You already know that too much caffeine can bring on the jitters. Sip a second espresso after dinner, and you’re bound to feel a bit on edge. But could that 3 p.m. soy latte actually be messing with your mental health? If you struggle with anxiety, the answer may be yes.
“Overall, caffeine is often bad news for people with anxiety,” says Susan Bowling, PsyD, a psychologist at the Women’s Health Center at the Wooster Branch of Cleveland Clinic. That’s because the powerful stimulant naturally found in coffee beans jump-starts anxiety by speeding up bodily functions.

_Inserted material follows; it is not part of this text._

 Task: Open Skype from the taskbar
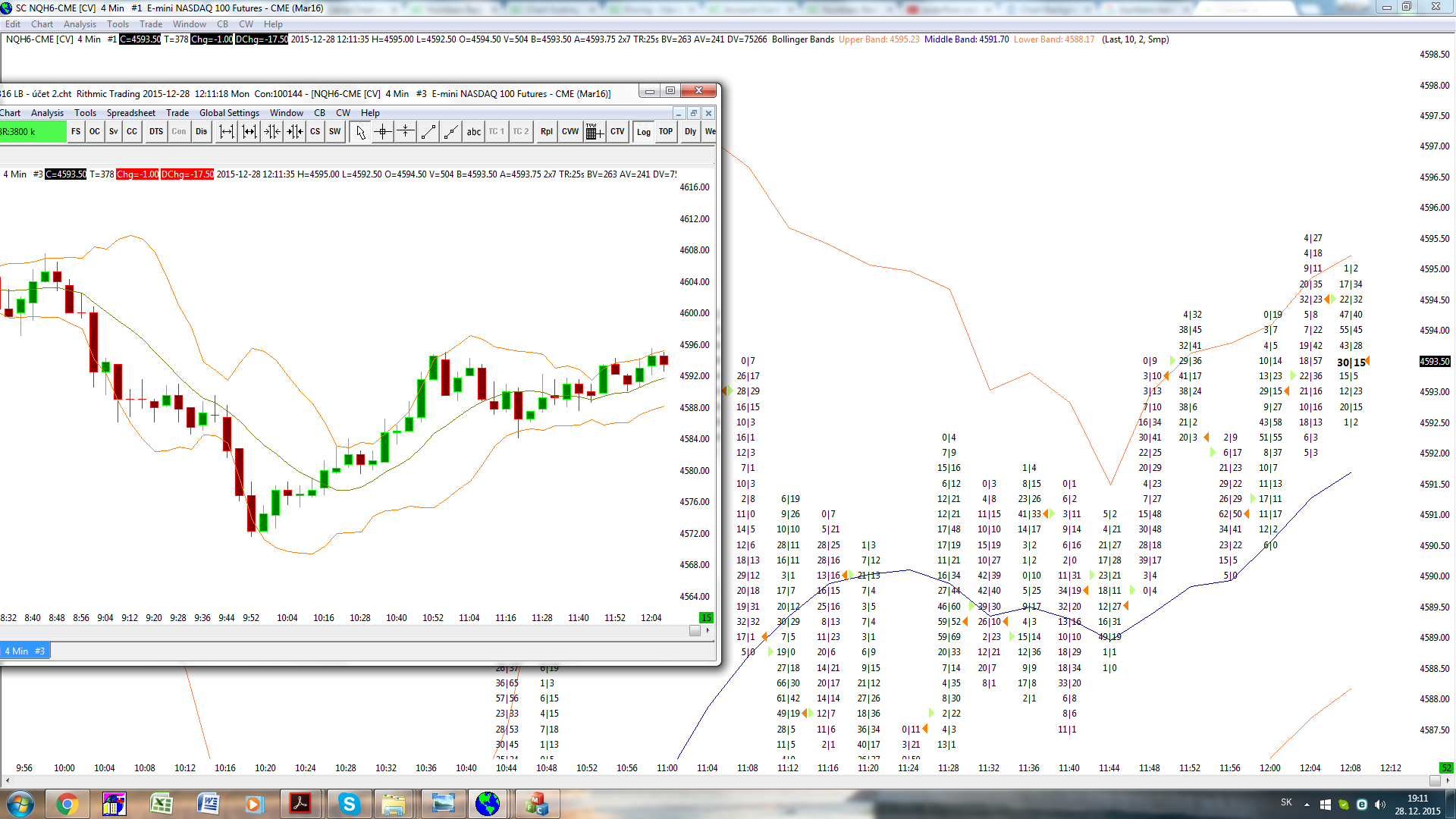tap(349, 804)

“The natural effects of caffeine stimulate a host of sensations, such as your heart beating faster, your body heating up, your breathing rate increasing—all things that mimic anxiety,” Bowling tells Health. “Psychologically, it’s difficult for your mind to recognize that this is not anxiety because it feels the same.” Restlessness, nervousness, headaches, sweating, insomnia, and ringing in the ears are other common signs of caffeine-triggered anxiety.
According to Bowling, some studies show that consuming more than 200 mg of caffeine (about the amount in just two cups of coffee) can increase the likelihood of anxiety and panic attacks in people sensitive to it. It is so powerful that “caffeine-induced anxiety disorder” is a subclass in the DSM-5 diagnostic manual, she adds.
Yet caffeine, which is the most commonly consumed psychoactive substance in the world, doesn’t affect us all the same way. The reason? “In part, it is the way your body is wired,” says Bowling. “Some people can handle a little caffeine and others are very sensitive to it. It’s based primarily on your genetics.” People who are sensitive to the effects of caffeine may simply metabolize it more quickly than others, for example.
If you’re prone to post-coffee anxious feelings, regular caffeine consumption can set you up in a vicious cycle. “[Perhaps] one has an anxiety attack, can’t sleep at night due to the caffeine-induced anxiety, feels very low energy in the morning, then drinks coffee to wake up…and then starts the cycle over again,” says Bowling.
Could your morning joe be behind your anxiety? There are ways to tell. Bowling suggests doing a mini-observational study on yourself to find out.
“Keep a journal of the impact of caffeine for a week,” says Bowling. Aside from counting every cappuccino and latte you sip, track other sneaky sources of caffeine you might consume, such as decaf coffee (yep, even decaf has a little caffeine), cola, chocolate, OTC pain medication, energy drinks, and infused mints or snacks. The next week, eliminate all caffeine while keeping the rest of your diet and activities the same. “For people who have anxiety, they often notice an improvement in their anxiety levels,” she says.
What if you don’t struggle with anxiety—should you still cut back on caffeinated coffee or tea for the sake of your mental health? Not necessary, says Lauren Slayton, RDN, nutritionist and founder of the private practice Foodtrainers in New York City. “It’s a question of dosage,” explains Slayton. “Coffee absolutely picks you up, and it improves cognition and athletic performance. [But] too much of most things backfires.”
While there’s no one size fits all approach to caffeine consumption, experts suggest sipping coffee in moderation to reap the beverage’s purported health benefits, which include a lower risk of cardiovascular disease and type 2 diabetes. ”We recommend one or two cups of coffee per day max, with no crappy sweeteners or creamers,” says Slayton.